Kafka Connect JDBC Source Where Clauses

Categories: BigData

The Kafka Connect JDBCSourceConnector reads from a relational database and outputs each row as a message in a kafka topic.

The config-file supports specifying the data to read as either a table-name (table.whitelist) or a custom query (query). Unfortunately, the documentation states clearly that when option query is used, and “incremental load” is also enabled then the query must not include any “where” component as the connector will itself add a where-clause and this will result in invalid SQL syntax.

Is there anything that can be done about this? For most databases, the answer is yes…

When using incremental loading via mode=timestamp+incrementing, the query emitted by the JDBCSourceConnector looks like:

  $query
  WHERE $timestamp.col.name < :1
    AND (($timestamp.col.name = :2 AND $inc.col.name > :3) OR $timestamp.col.name > :4)
  ORDER BY $timestamp.col.name, $inc.col.name ASC

The binding values are:

  • :1 is current-time minus a delay (timestamp.delay.interval.ms), so that database updates can be given a small window in which to complete before being read by kafka-connect
  • :2 and :3 are used to continue after an earlier shutdown
  • :4 is the normal case for loading new records

Obviously, $query cannot contain a where-clause right? Wrong!
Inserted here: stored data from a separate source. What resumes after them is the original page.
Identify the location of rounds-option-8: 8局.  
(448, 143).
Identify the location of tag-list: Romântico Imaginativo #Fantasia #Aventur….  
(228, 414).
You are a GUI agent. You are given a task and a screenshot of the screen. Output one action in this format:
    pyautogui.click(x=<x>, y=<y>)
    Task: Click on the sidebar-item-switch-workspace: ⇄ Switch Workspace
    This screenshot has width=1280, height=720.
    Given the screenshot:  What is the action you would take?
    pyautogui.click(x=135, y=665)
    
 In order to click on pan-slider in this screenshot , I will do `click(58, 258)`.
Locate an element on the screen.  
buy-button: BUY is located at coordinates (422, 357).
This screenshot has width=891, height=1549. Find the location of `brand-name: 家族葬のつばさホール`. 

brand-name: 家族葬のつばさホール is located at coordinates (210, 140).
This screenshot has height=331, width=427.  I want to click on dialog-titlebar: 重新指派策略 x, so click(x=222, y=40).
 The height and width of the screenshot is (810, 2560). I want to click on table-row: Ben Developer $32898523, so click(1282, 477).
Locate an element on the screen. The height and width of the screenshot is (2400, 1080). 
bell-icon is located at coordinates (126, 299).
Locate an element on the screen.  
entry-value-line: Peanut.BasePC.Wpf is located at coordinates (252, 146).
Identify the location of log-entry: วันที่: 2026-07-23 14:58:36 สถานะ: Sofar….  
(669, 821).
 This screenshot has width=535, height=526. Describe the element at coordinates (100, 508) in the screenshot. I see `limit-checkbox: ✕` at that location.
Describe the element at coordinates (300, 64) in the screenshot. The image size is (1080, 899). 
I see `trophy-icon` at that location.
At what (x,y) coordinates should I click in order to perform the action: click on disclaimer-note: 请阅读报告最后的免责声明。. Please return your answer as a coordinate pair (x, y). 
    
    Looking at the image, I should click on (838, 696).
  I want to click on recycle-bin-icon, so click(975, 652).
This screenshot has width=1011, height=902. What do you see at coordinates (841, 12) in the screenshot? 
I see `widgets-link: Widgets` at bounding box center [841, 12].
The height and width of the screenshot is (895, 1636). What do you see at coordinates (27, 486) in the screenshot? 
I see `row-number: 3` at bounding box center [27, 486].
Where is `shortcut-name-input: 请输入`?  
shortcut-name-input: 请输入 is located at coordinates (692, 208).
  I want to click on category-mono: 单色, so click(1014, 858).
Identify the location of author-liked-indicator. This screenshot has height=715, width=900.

A clever user on stack-overflow pointed out that a subselect can be used:

query=select * from (select a,b,c from sometable where ....)

And just by the way, there is currently a bug in the JDBCSourceConnector which prevents table names of form “schema.table” from being specified - which means that it is not possible to use option table.whitelist to read from a table which is in a schema which is not the default schema of the login user account. The workaround is to use the “query” config option. Another possible workaround is to add &currentSchema= to the JBDC connection string.